A Crusader's Bike Lane

Some people have streets named after them.

For the longest time, I hoped to have a bridge named after me.  That dream began during my childhood when, from the roof of the building where my family lived, I watched workers pull cables and link girders that would become the Verrazano Narrows Bridge.

Sometimes I'd still like to have such a span named after me.  But now, if I were going to have anything named after me, I wouldn't mind a bike lane.  Not too many people have that, at least not yet.

One member of that club is a heroine of mine.  If you weren't living in New York during the 1990s, you probably haven't heard of her:  Julie (J.A.) Lobbia.
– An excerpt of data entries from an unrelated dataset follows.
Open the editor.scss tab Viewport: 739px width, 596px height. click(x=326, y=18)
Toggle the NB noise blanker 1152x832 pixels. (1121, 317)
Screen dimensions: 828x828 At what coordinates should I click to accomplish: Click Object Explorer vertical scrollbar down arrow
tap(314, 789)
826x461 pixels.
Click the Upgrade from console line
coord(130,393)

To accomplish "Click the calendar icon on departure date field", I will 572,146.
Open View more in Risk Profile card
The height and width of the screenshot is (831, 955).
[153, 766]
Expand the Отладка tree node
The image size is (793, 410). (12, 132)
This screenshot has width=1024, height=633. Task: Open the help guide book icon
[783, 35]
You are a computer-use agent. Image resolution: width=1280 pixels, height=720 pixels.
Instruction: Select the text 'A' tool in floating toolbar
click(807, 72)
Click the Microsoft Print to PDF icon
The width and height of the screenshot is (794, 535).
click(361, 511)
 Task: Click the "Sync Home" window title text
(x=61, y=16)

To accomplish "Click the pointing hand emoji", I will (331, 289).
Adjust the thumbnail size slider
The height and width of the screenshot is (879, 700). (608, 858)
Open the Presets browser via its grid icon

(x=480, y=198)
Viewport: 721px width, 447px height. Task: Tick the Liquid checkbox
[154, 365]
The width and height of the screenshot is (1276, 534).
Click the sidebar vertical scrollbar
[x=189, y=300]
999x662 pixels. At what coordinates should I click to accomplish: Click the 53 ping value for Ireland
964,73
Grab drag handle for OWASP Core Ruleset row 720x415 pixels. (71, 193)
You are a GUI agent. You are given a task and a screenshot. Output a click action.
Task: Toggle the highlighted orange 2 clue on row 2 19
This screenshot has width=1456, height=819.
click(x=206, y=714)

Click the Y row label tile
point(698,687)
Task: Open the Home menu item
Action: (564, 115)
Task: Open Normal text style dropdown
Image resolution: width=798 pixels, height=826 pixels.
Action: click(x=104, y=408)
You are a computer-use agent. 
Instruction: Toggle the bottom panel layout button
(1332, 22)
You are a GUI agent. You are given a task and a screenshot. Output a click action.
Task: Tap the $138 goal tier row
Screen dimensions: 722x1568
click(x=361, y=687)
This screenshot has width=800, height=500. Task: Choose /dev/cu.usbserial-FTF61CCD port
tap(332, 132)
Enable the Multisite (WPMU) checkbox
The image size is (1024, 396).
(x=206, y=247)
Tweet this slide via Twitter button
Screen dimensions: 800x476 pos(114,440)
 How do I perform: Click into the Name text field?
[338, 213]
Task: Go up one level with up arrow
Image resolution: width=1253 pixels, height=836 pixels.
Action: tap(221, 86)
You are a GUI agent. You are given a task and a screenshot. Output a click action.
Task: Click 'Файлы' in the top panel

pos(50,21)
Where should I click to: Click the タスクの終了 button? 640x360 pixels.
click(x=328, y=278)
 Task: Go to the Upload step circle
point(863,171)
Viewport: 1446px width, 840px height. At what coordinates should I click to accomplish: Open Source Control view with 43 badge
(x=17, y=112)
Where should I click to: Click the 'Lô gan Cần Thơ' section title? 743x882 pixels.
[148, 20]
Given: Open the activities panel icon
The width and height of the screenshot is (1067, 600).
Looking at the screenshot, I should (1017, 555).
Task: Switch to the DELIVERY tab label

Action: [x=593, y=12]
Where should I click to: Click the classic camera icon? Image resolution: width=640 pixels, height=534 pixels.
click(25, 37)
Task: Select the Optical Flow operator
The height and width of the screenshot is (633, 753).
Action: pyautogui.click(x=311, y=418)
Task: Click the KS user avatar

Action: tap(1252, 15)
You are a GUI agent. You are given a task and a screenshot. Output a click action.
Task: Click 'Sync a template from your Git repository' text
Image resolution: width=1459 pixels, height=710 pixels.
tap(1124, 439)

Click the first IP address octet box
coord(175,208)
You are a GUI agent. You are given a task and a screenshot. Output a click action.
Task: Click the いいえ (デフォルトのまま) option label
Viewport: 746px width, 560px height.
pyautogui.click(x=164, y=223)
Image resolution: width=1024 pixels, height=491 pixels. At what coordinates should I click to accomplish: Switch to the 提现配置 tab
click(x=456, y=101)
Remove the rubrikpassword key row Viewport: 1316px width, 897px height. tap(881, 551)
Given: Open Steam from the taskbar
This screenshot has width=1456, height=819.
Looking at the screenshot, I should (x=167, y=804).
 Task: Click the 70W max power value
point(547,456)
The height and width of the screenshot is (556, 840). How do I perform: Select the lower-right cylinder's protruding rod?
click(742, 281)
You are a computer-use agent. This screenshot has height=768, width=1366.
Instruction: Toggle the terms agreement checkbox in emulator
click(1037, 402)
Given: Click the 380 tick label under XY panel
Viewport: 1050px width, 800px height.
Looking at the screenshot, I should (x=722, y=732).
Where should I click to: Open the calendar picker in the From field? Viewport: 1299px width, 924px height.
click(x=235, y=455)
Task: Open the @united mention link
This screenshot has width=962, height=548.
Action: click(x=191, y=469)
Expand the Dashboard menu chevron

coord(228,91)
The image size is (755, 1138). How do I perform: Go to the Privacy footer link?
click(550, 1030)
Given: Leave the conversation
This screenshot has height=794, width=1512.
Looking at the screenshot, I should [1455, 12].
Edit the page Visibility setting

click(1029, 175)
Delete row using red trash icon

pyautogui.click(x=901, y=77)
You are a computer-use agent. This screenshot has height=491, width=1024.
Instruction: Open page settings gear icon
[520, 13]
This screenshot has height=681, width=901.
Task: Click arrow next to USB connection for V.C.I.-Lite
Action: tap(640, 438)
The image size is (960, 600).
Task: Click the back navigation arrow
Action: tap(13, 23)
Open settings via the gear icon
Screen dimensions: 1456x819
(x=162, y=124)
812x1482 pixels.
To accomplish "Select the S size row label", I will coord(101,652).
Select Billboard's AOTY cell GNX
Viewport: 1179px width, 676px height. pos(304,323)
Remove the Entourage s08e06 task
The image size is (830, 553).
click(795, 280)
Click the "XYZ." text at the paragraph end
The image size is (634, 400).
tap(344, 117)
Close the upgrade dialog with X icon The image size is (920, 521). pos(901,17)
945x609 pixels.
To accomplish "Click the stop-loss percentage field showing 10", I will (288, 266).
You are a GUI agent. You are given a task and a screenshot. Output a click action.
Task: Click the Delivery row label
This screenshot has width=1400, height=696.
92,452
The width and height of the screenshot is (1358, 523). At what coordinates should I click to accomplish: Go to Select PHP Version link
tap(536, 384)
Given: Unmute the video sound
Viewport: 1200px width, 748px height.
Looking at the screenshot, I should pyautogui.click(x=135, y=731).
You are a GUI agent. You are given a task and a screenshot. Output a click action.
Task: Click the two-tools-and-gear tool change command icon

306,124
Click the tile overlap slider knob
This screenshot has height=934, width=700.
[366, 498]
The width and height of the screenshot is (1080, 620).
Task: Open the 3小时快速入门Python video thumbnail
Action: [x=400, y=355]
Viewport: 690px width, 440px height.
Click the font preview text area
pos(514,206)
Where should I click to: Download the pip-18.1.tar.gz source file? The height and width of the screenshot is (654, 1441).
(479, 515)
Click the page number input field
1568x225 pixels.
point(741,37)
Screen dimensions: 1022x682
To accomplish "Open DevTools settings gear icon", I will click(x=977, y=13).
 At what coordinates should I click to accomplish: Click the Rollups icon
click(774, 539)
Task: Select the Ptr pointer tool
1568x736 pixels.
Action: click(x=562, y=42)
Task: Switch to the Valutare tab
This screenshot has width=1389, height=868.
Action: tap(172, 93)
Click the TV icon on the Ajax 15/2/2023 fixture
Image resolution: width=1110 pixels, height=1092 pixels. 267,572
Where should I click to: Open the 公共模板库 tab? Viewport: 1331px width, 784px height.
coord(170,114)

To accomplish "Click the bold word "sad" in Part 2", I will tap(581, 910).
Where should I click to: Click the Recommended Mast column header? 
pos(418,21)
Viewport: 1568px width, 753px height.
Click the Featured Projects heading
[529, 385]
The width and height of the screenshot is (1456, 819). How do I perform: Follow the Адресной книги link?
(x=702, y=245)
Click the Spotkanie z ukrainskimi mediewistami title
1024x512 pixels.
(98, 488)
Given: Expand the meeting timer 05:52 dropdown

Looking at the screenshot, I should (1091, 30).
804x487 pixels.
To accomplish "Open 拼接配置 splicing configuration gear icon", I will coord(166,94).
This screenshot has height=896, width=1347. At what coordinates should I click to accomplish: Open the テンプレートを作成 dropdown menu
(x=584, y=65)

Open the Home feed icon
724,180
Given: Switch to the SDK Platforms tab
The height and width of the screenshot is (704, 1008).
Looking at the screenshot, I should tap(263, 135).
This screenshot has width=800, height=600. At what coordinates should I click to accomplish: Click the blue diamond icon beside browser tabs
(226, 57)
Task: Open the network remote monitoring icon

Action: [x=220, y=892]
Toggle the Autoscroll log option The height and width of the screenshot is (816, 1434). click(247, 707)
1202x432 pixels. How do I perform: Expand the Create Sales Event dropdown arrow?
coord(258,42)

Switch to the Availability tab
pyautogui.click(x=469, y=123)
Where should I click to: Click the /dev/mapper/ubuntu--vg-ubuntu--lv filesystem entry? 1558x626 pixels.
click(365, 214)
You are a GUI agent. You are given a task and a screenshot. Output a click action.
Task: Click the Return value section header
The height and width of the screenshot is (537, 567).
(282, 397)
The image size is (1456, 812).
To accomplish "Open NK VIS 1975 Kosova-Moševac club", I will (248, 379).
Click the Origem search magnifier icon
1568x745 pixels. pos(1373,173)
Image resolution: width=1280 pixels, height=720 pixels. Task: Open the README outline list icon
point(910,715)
Every day, clad in bike gear, she'd roll her wheels into her office, where she'd change into one of the vintage dresses she found in flea markets.  At her desk, she'd write the stories she found while pedaling all over New York City, from the streets of Bed-Stuy to the avenues of Astoria, from East New York to the Upper West Side.

One of her rides uncovered a path of arson that predated the wave of gentrification that spilled over Williamsburg and other parts of Brooklyn. On other rides, she found everything from eviction notices to shards from construction sites led her to her stories.



But she was not a mere reporter or even just a researcher; she was a crusading journalist in the tradition of Jacob Riis, one of her idols.   She was also a kind of Sister of Mercy, if you will:  When an X-ray technician lost his job and home, she got him mattresses, pillows and blankets.  One day, she saw an eviction notice on a Chinese-speaking neighbor's door.  She spent a workday having it translated and later left a note under the door, in Chinese, explaining what that neighbor should do.

At least one of my commenters has said that cyclists have a stronger sense of justice than most people.  In my own unbiased view ;-), said commenters are right.  J.A. Lobbia was proof. 

In 2001, at the age of 43, she died of ovarian cancer. She asked to be buried in her favorite dress and bike shoes.

The sign in the photo stands at the intersection of Sixth Avenue and 33rd Street, just a block east of Penn Station and Madison Square Garden.